*** Opening Source information ***

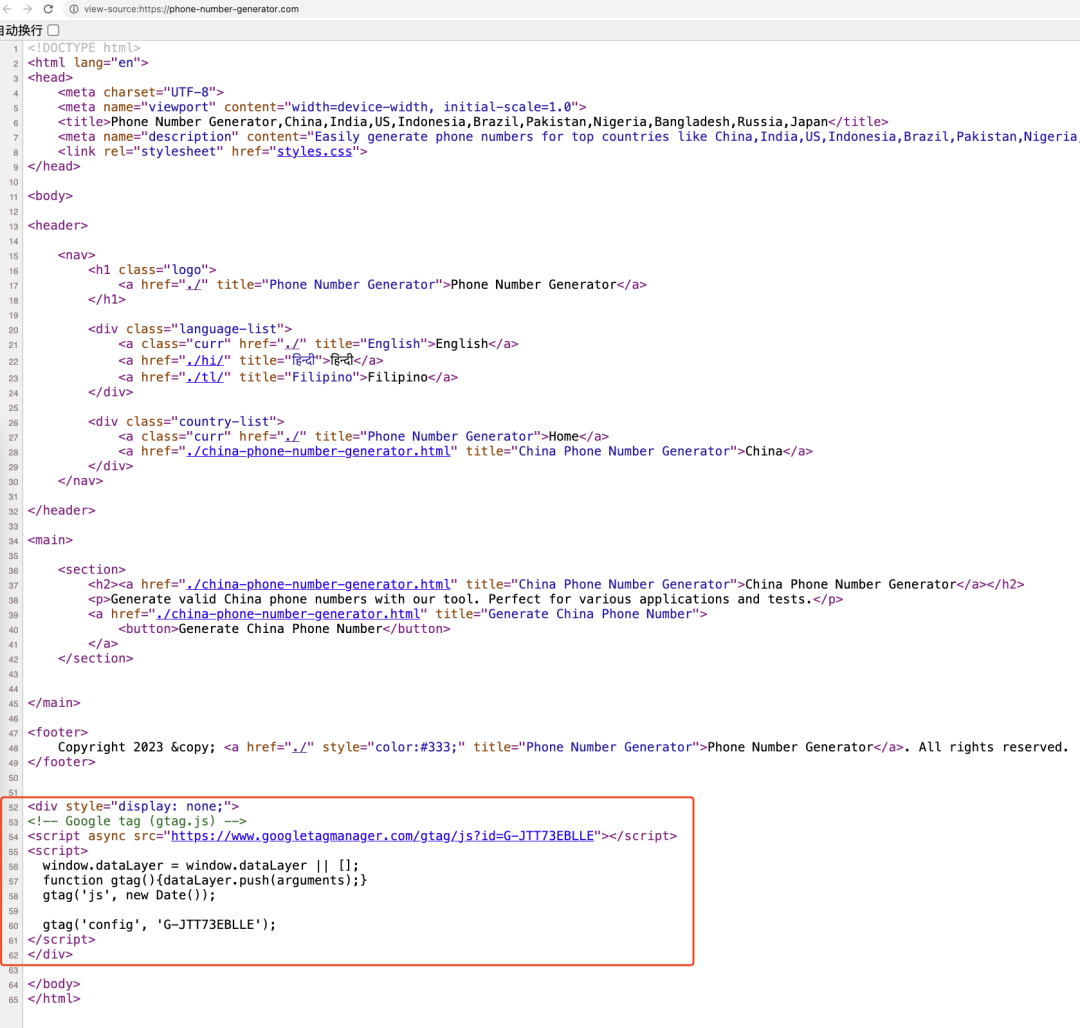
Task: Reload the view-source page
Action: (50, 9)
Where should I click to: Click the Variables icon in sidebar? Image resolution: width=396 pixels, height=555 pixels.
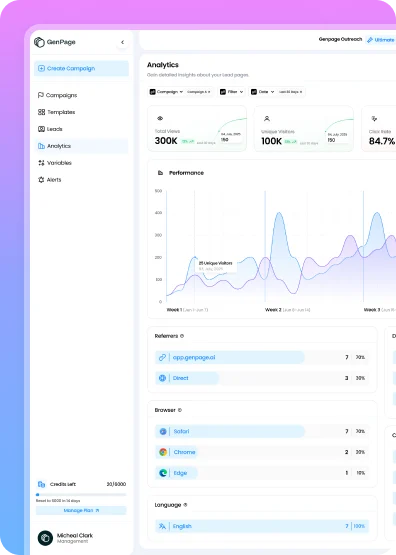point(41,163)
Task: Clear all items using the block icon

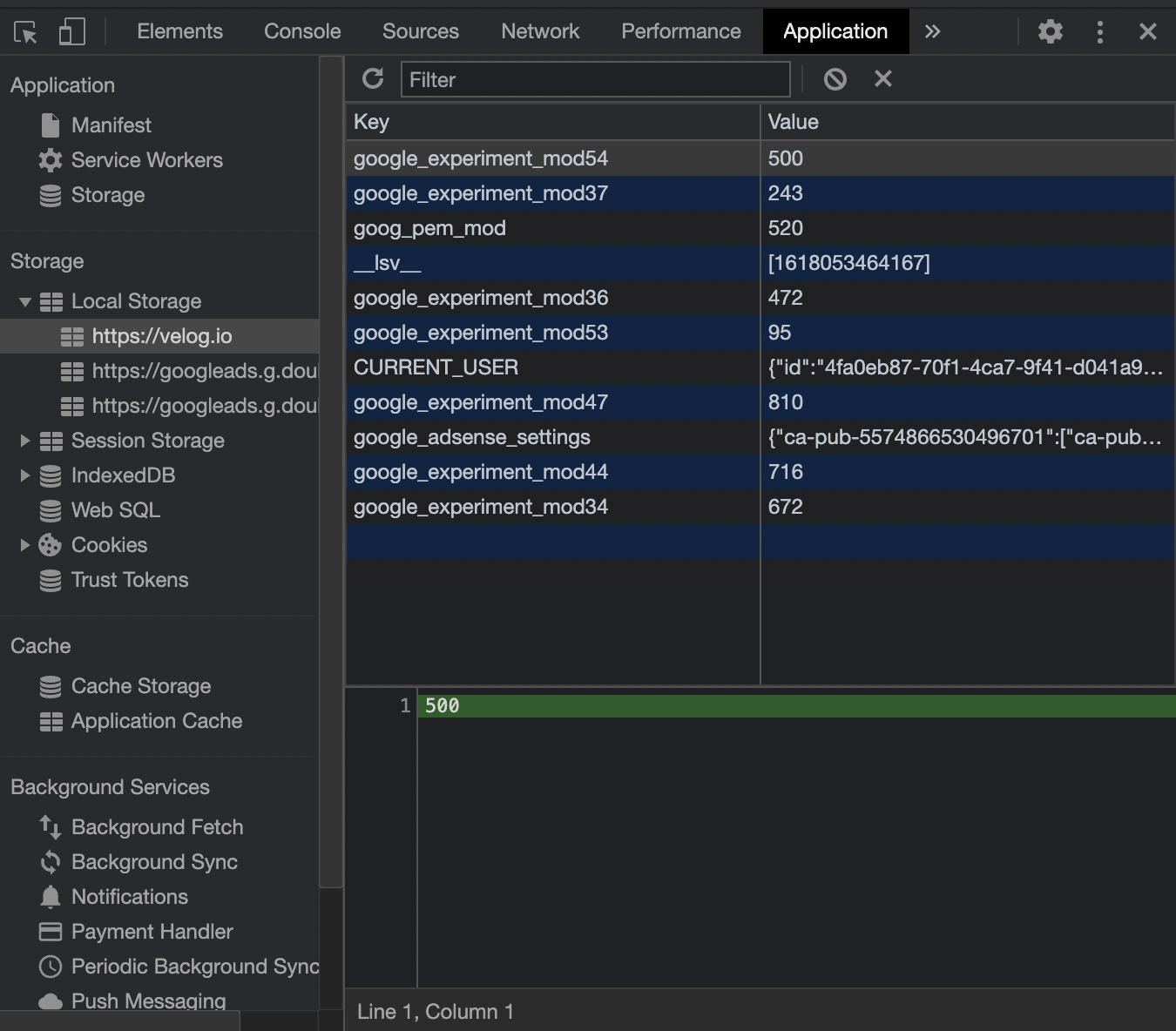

*** Closing Source information ***

> [Work to complete]: From the line containing "Where should I" through the last line of the records, both included, output those lines exactly and nothing else; skip the pictures.

> [Exercise solution]:
Where should I click to: Click the Variables icon in sidebar? Image resolution: width=396 pixels, height=555 pixels.
point(41,163)
Task: Clear all items using the block icon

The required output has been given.